What you will do
Transcribe the full listing exactly.

++++++++++

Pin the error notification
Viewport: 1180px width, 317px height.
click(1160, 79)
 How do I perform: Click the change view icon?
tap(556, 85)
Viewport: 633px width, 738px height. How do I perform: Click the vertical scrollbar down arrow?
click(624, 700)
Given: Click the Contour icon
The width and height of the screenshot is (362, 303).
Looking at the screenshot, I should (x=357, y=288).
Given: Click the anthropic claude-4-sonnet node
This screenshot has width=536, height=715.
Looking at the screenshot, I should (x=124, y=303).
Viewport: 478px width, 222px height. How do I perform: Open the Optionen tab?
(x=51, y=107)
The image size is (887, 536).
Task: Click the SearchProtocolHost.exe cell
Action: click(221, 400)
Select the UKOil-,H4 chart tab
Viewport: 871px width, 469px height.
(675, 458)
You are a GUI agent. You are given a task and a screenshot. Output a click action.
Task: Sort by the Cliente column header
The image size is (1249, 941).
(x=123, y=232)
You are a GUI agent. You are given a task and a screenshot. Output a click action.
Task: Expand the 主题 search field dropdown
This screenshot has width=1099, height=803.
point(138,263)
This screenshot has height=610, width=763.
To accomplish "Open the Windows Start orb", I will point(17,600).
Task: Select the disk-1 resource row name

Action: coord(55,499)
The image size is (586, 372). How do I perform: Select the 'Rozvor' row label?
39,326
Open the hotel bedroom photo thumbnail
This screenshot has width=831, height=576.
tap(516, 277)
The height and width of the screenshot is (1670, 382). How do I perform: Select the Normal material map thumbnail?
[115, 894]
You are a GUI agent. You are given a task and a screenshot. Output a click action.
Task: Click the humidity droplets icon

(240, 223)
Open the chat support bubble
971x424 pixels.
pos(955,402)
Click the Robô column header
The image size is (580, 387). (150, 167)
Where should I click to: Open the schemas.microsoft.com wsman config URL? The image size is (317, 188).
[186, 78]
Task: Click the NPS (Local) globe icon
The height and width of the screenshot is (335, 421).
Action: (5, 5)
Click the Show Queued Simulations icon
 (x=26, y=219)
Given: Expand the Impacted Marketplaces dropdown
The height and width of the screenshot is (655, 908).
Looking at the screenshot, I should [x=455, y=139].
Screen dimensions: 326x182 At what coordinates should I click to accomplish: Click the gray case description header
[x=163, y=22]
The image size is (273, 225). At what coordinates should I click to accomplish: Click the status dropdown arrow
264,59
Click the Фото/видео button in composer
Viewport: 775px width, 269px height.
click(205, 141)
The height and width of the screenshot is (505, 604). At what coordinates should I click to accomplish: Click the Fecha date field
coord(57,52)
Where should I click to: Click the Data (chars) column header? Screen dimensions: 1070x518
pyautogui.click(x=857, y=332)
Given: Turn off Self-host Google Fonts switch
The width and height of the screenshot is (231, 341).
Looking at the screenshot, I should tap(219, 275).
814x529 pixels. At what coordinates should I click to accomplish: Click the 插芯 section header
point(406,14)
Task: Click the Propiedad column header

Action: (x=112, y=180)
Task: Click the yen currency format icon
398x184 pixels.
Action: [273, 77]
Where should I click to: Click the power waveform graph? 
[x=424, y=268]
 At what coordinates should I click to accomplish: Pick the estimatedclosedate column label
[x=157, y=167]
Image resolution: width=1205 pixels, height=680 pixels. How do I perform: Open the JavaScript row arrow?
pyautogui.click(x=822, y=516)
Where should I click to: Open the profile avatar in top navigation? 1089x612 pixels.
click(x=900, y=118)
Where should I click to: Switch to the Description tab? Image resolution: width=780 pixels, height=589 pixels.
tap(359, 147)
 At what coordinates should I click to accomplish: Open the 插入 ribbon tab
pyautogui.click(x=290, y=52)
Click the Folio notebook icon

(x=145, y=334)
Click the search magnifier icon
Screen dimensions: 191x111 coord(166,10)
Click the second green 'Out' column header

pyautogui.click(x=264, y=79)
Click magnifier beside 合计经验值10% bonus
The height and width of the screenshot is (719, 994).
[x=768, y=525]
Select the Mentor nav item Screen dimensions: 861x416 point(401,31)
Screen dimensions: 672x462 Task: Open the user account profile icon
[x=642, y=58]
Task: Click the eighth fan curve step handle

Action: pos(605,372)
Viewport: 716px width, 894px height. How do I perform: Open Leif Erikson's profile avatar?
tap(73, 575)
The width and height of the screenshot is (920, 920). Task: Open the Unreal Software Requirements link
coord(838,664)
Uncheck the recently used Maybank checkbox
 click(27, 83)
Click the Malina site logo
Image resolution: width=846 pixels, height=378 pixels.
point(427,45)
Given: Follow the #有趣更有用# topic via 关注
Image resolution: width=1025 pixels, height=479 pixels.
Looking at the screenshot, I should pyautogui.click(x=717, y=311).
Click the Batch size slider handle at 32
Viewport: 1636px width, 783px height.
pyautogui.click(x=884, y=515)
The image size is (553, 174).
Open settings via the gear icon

++++++++++

Reply
Pin the error notification
Viewport: 1180px width, 317px height.
click(1160, 79)
 How do I perform: Click the change view icon?
tap(556, 85)
Viewport: 633px width, 738px height. How do I perform: Click the vertical scrollbar down arrow?
click(624, 700)
Given: Click the Contour icon
The width and height of the screenshot is (362, 303).
Looking at the screenshot, I should (x=357, y=288).
Given: Click the anthropic claude-4-sonnet node
This screenshot has width=536, height=715.
Looking at the screenshot, I should (x=124, y=303).
Viewport: 478px width, 222px height. How do I perform: Open the Optionen tab?
(x=51, y=107)
The image size is (887, 536).
Task: Click the SearchProtocolHost.exe cell
Action: click(221, 400)
Select the UKOil-,H4 chart tab
Viewport: 871px width, 469px height.
(675, 458)
You are a GUI agent. You are given a task and a screenshot. Output a click action.
Task: Sort by the Cliente column header
The image size is (1249, 941).
(x=123, y=232)
You are a GUI agent. You are given a task and a screenshot. Output a click action.
Task: Expand the 主题 search field dropdown
This screenshot has width=1099, height=803.
point(138,263)
This screenshot has height=610, width=763.
To accomplish "Open the Windows Start orb", I will point(17,600).
Task: Select the disk-1 resource row name

Action: coord(55,499)
The image size is (586, 372). How do I perform: Select the 'Rozvor' row label?
39,326
Open the hotel bedroom photo thumbnail
This screenshot has width=831, height=576.
tap(516, 277)
The height and width of the screenshot is (1670, 382). How do I perform: Select the Normal material map thumbnail?
[115, 894]
You are a GUI agent. You are given a task and a screenshot. Output a click action.
Task: Click the humidity droplets icon

(240, 223)
Open the chat support bubble
971x424 pixels.
pos(955,402)
Click the Robô column header
The image size is (580, 387). (150, 167)
Where should I click to: Open the schemas.microsoft.com wsman config URL? The image size is (317, 188).
[186, 78]
Task: Click the NPS (Local) globe icon
The height and width of the screenshot is (335, 421).
Action: (5, 5)
Click the Show Queued Simulations icon
 (x=26, y=219)
Given: Expand the Impacted Marketplaces dropdown
The height and width of the screenshot is (655, 908).
Looking at the screenshot, I should [x=455, y=139].
Screen dimensions: 326x182 At what coordinates should I click to accomplish: Click the gray case description header
[x=163, y=22]
The image size is (273, 225). At what coordinates should I click to accomplish: Click the status dropdown arrow
264,59
Click the Фото/видео button in composer
Viewport: 775px width, 269px height.
click(205, 141)
The height and width of the screenshot is (505, 604). At what coordinates should I click to accomplish: Click the Fecha date field
coord(57,52)
Where should I click to: Click the Data (chars) column header? Screen dimensions: 1070x518
pyautogui.click(x=857, y=332)
Given: Turn off Self-host Google Fonts switch
The width and height of the screenshot is (231, 341).
Looking at the screenshot, I should tap(219, 275).
814x529 pixels. At what coordinates should I click to accomplish: Click the 插芯 section header
point(406,14)
Task: Click the Propiedad column header

Action: (x=112, y=180)
Task: Click the yen currency format icon
398x184 pixels.
Action: [273, 77]
Where should I click to: Click the power waveform graph? 
[x=424, y=268]
 At what coordinates should I click to accomplish: Pick the estimatedclosedate column label
[x=157, y=167]
Image resolution: width=1205 pixels, height=680 pixels. How do I perform: Open the JavaScript row arrow?
pyautogui.click(x=822, y=516)
Where should I click to: Open the profile avatar in top navigation? 1089x612 pixels.
click(x=900, y=118)
Where should I click to: Switch to the Description tab? Image resolution: width=780 pixels, height=589 pixels.
tap(359, 147)
 At what coordinates should I click to accomplish: Open the 插入 ribbon tab
pyautogui.click(x=290, y=52)
Click the Folio notebook icon

(x=145, y=334)
Click the search magnifier icon
Screen dimensions: 191x111 coord(166,10)
Click the second green 'Out' column header

pyautogui.click(x=264, y=79)
Click magnifier beside 合计经验值10% bonus
The height and width of the screenshot is (719, 994).
[x=768, y=525]
Select the Mentor nav item Screen dimensions: 861x416 point(401,31)
Screen dimensions: 672x462 Task: Open the user account profile icon
[x=642, y=58]
Task: Click the eighth fan curve step handle

Action: pos(605,372)
Viewport: 716px width, 894px height. How do I perform: Open Leif Erikson's profile avatar?
tap(73, 575)
The width and height of the screenshot is (920, 920). Task: Open the Unreal Software Requirements link
coord(838,664)
Uncheck the recently used Maybank checkbox
 click(27, 83)
Click the Malina site logo
Image resolution: width=846 pixels, height=378 pixels.
point(427,45)
Given: Follow the #有趣更有用# topic via 关注
Image resolution: width=1025 pixels, height=479 pixels.
Looking at the screenshot, I should pyautogui.click(x=717, y=311).
Click the Batch size slider handle at 32
Viewport: 1636px width, 783px height.
pyautogui.click(x=884, y=515)
The image size is (553, 174).
Open settings via the gear icon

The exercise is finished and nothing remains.